Ein weiteres Argument für den Mais 1507: Da er sich selbst gegen Schädlinge schützt, bewahrt er damit auch die Bauern vor Ernteausfällen. Überhaupt wird Gentechnik oft damit verteidigt, dass sie weltweit die Erträge steigern und so gegen Hungersnöte helfen könne. Bei bestimmten Pflanzen wie Weizen oder Reis trifft das auch zu. In diesem Fall jedoch ist der Mais vor allem für Tierfutter und Biogasanlagen vorgesehen. Profitieren würden vor allem die Bauern. In den USA, wo der Genmais schon seit Jahren angebaut wird, haben die Farmer in den untersuchten drei Bundesstaaten dadurch einen Gewinn von mehr als drei Milliarden Dollar gemacht, fand eine Studie heraus. Weil die Population der Schädlinge allgemein zurückging, profitierten davon auch Bauern, die selbst keinen Genmais anbauten.

Die Befürworter bringen zu guter Letzt gerne an, dass eine Gefährdung von Mensch, Tier oder Umwelt bislang noch nicht nachgewiesen worden sei. Tatsächlich hat auch die Europäische Behörde für Lebensmittelsicherheit (EFSA) den Mais 1507 für weitgehend unbedenklich erklärt.

Das sagen die Gegner

Die Kritiker bemängeln immer wieder, dass es zu wenige verlässliche Studien darüber gebe, welche Auswirkungen gentechnisch veränderte Pflanzen tatsächlich auf die Umwelt haben. "Es ist ein grosses Freisetzungsexperiment mit unbekanntem Ausgang", sagt Christoph Then vom gentechnik-kritischen Verein Testbiotech. Die Daten würden nicht ausreichen, um zu sagen, wie gefährlich der Mais 1507 nicht nur für Schädlinge, sondern auch für andere, geschützte Schmetterlingsarten oder Bienen ist. Greenpeace bemängelt, dass nicht klar sei, wie hoch der Giftanteil in den einzelnen Pflanzenteilen genau ist. Die Befürchtung: Über die Wurzeln könne das Gift in die Gewässersysteme oder in die Erde gelangen und dort das Bodenleben stören.
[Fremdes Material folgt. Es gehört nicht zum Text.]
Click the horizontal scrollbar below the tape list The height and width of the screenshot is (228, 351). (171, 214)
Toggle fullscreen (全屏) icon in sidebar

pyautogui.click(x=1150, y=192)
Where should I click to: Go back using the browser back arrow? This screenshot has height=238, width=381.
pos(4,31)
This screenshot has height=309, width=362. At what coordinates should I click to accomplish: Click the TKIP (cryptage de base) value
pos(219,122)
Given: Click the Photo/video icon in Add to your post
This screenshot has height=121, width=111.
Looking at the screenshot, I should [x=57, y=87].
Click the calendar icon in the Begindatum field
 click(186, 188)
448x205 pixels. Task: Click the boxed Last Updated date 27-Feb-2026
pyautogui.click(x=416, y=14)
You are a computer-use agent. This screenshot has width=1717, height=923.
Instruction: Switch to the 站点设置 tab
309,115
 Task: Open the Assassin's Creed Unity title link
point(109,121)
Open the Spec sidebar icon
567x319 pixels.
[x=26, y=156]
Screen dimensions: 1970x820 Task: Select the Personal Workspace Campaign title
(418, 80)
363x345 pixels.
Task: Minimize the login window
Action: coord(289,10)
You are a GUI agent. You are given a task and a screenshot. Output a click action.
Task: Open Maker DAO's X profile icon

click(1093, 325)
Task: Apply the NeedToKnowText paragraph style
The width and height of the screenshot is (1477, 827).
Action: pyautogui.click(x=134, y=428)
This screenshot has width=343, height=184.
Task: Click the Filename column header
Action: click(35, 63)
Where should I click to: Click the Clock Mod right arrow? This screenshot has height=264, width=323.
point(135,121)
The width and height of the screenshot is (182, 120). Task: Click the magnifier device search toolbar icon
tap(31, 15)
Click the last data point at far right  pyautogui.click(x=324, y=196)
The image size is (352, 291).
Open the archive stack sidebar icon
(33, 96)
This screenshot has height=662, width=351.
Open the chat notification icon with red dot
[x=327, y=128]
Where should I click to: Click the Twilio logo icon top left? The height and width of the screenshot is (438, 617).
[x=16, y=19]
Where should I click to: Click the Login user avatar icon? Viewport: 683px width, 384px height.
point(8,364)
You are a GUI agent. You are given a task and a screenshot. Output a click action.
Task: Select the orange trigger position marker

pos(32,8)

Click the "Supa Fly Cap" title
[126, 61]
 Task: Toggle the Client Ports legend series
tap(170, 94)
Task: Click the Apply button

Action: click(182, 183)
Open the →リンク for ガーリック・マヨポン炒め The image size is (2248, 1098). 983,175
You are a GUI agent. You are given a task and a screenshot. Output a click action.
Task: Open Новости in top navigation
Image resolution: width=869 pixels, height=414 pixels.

Zudem befürchten die Kritiker gesundheitliche Folgen für uns Menschen. Eine Studie weist zum Beispiel auf Nierenschäden bei Ratten hin, die mit Genmais gefüttert worden waren. Sie ist jedoch umstritten. Eine andere Gefahr ist realistischer: Dass Genpflanzen das Risiko für Allergien und chronische Entzündungen steigern. Durch die Einpflanzung von fremdem Erbgut entstünden ungewollte Stoffe, die für den Menschen schädlich sein könnten, sagt Then.

Angst haben die Gegner auch vor einer unkontrollierten Verbreitung des Genmais. Einmal freigesetzt liesse er sich nicht aus der Umwelt zurückholen, bemängelt Greenpeace. Dadurch würde die gentechnik-freie Landwirtschaft gefährdet. Zwar gibt es Abstandsregeln für den Anbau, doch Pollen und Bienen halten sich nicht an solche Begrenzungen.

Das könnte die Landwirte, die auf Genmais verzichten wollen, in Bedrängnis bringen. Sie müssten grosse Anstrengungen unternehmen, um Verunreinigungen zu vermeiden. Überhaupt sei die Entwicklung für die Bauern fraglich, sagt Then. Denn das gentechnisch veränderte Saatgut sei patentiert und sehr teuer. Zudem besteht die Gefahr, dass die Landwirte zunehmend abhängig von einem Anbieter werden. In den USA zum Beispiel vertreibt der Konzern Monsanto sowohl das Unkrautvernichtungsmittel Glyphosat als auch die dagegen resistente Maissorte.

Und noch eine Gefahr besteht: Dass sich der Vorteil ins Gegenteil verkehrt. Dann nämlich, wenn die Schädlinge resistent gegen das Gift des Mais 1507 werden. In diesem Fall müsste doch wieder gespritzt werden. Diese Gefahr sieht auch die EFSA. Die Genmais-Gegner fordern darum, die Schädlinge lieber mit herkömmlichen Methoden zu kontrollieren, zum Beispiel mit gründlichem Pflügen.